这老东西竟然远远窥视自己。
隨即,他跳下马背,转过身,对著身后的跟著人。
“卢员外,武松和白时中隨我上城墙,其他人在这候命。”
说完,李行舟跟著那个西军士兵朝城墙上而去。
踏踏踩著青石阶梯,阶梯比较滑,血跡未处理,尸体倒是已经不见,毕竟战后第一时间就是处理尸体,防止瘟疫,如果瘟疫四起的话,大军立刻就会不战而败。
很快。
李行舟来到城楼位置,一眼看去,只见城楼位置,站了不下二十个西军將领,一个个杀气腾腾,全都不约而同的看过来,神色各异,隱约间有股酸气。
那西军士兵已经退开。
李行舟自然不怕这伙西军將领。
在他看来,他是进士出身,身居京东西路安抚使和东平知府两职,更何况现在是大宋朝廷,这些西军將领想给他擦皮鞋,似乎都不够资格。
当即,他昂首挺胸,一身緋红官袍无风自动,大摇大摆的走过去。
那些挡路的西军將领,不得已让路,虽说有童贯撑腰,但得罪李行舟划不来,背后蛐蛐两句无所谓,当著对方的面,他们还是选择低头。
毕竟,多一事不如少一事。
李行舟一路走到童贯面前,不失礼数的行了一礼,神色从容,看不出半分对童贯的畏惧和害怕。
童贯哈哈一笑:“李大人,两战两捷,真是文武双全,哎,本官看走了眼,让李大人充当后军,莫要怪本官。
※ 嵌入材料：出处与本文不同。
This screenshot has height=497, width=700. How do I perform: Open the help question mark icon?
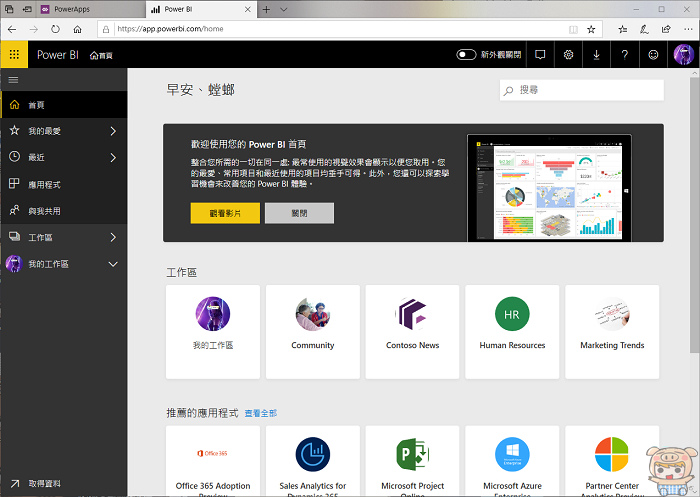[624, 55]
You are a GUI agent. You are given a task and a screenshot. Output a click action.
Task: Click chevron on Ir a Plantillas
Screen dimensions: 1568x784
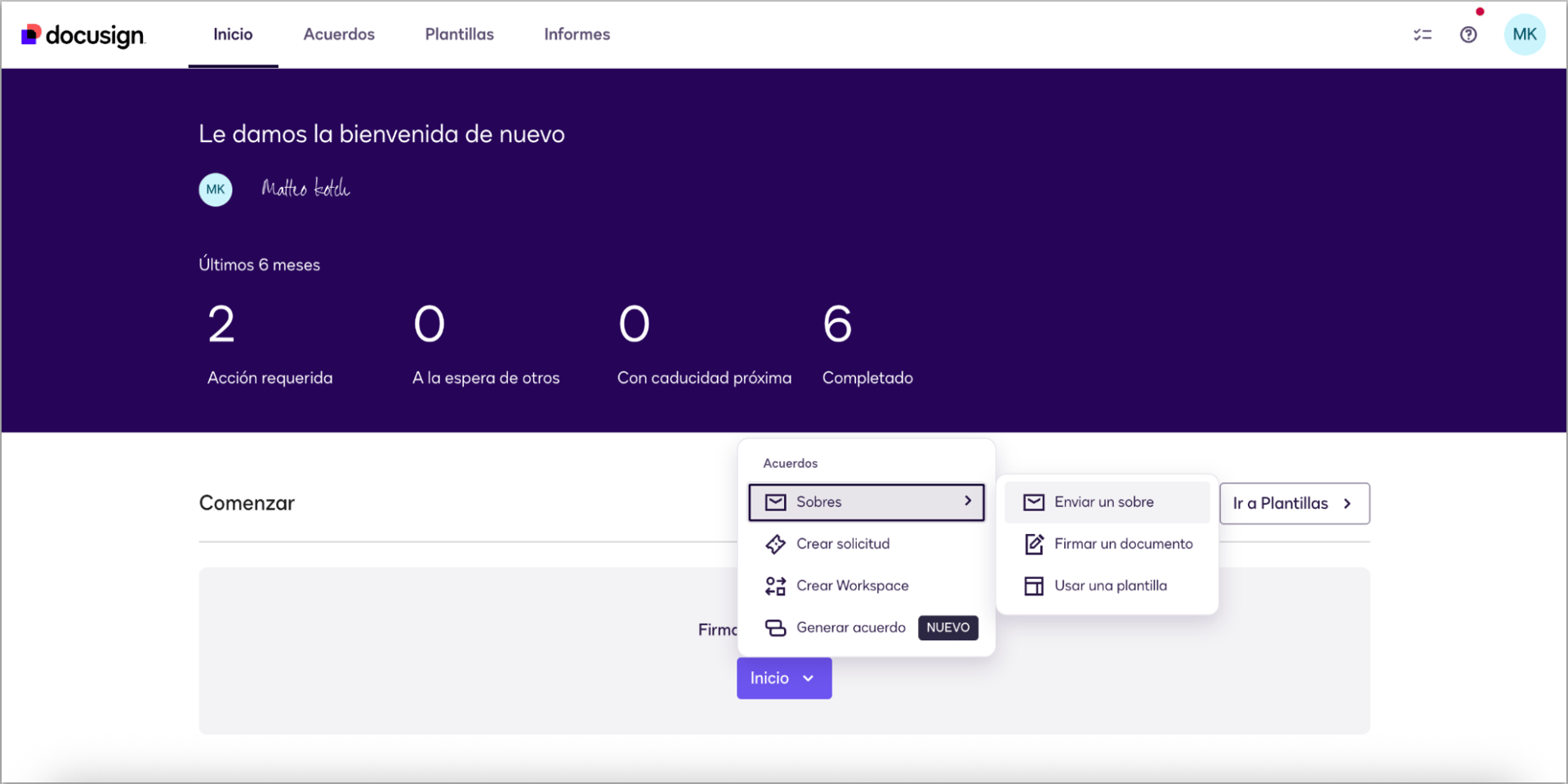coord(1348,504)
”
“下官不敢!”
李行舟又行了一礼。
“下官只是尽些绵薄之力,不敢居功自傲,如果要说功劳,也是官家的功劳,下官是天子门生,能战胜敌人,全是仰仗官家的天威浩荡。”
此话一出。
城楼上诡异的安静片刻。
不少將领已经在心中骂起人来,这套不要脸的说辞,只要不是傻子就知道,李行舟想表达一层意思。
战利品是官家的,那么官家的战利品谁特么敢分
童贯也不由轻轻皱眉,他没想到李行舟竟然如此鸡贼,一上来就堵死他,让他无法开口分战利品。
果然。
蔡京是老狐狸。
李行舟就是一头小狐狸,远比蔡攸厉害得多。
难怪蔡京开始疏远蔡攸,亲近这个得意门生。
想到这里,童贯轻嗯一声,不得已转移话题。
“本官派去的督战官……”
然而。
还不等李行舟说话,旁边的白时中就抢先开口解释。
“这个事我知道,他死在反贼手中,呵呵,连我都能活下来,一个武將却被反贼杀死,废物一样的东西,死不足惜。”
这话李行舟听得瞠目结舌,没想到白时中这么硬,当著童贯和西军诸將的面,说西军將领死不足惜。
说实话,这是真没拿武將当人,简直是打心眼里鄙夷。
他不著痕跡看了一眼周围。
果然。
西军诸將对著白时中怒目而视,恨不得將其剁成肉泥,反观白时中,眼里满是对武將的鄙夷。
也就看童贯多几分认同。
这傢伙……真是个金牌辅助。
李行舟心中嘀咕一句,这场面似乎有些似曾相识。
好像白时中第一次见自己的时候,也是这副欠揍的模样。